The overall burden of agricultural support has declined across all OECD • Total support to the OECD agricultural sector, was USD 368 billion in 2006-08. • This is equivalent to 0.9% of OECD GDP, down from 2.5% in 1986-88. • The reduced burden of agricultural support on the overall economy is characteristic of all OECD countries and primarily is a reflection of the falling share of agriculture in their GDP.
…and more payments are giving greater flexibility to farmers, including no obligation to produce • Payments to farmers are less tied to producing a specific commodity, either by allowing a group of commodities or any commodity to be eligible for a payment. • In 2006-08 around one quarter of total support to producers in the OECD area was arising from policies that did not oblige farmers to produce any commodity in order to receive support, in particular direct payments in the US or single payments in the EU. • However, commodity-specific support is significant for rice, sugar, and some livestock products. In the case of rice, such support amounted to 60% of total producer rice receipts in 2006-08.

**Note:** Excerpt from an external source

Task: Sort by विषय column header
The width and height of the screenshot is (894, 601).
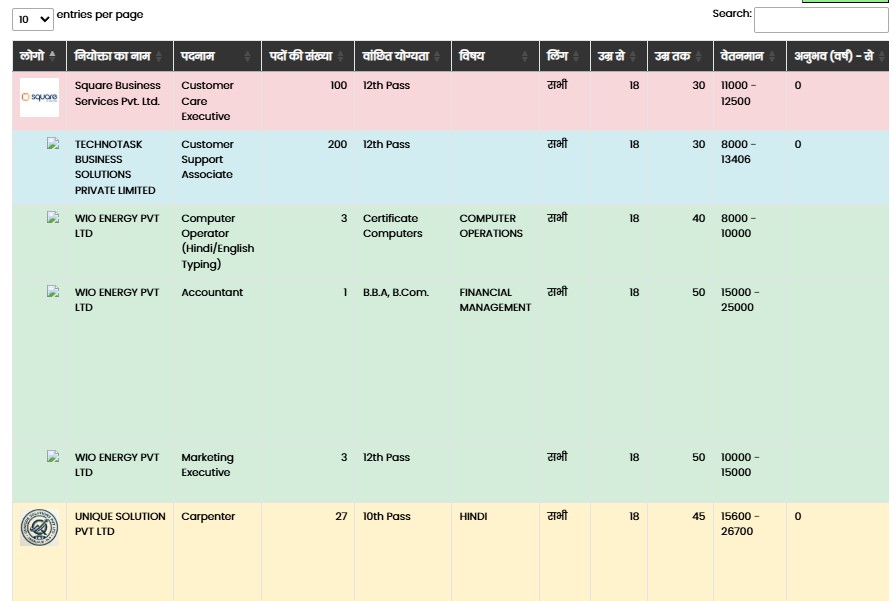Action: tap(495, 56)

Despite notable progress, policy distortions inthe OECD area remain large • Progress has been made in reforming support policies: • The level of support is down from 37% of farm receipts in 1986-88 to 23% in 2006-08 • The share of the most production and trade distorting support is also down, from 86% of total support PSE to 56%. • The implementation of more decoupled policy instruments has played a very important role in the reform process in OECD countries. But more needs to be done • Better targeting of policies to specific income objectives or market failures remains a major challenge of ongoing policy reforms.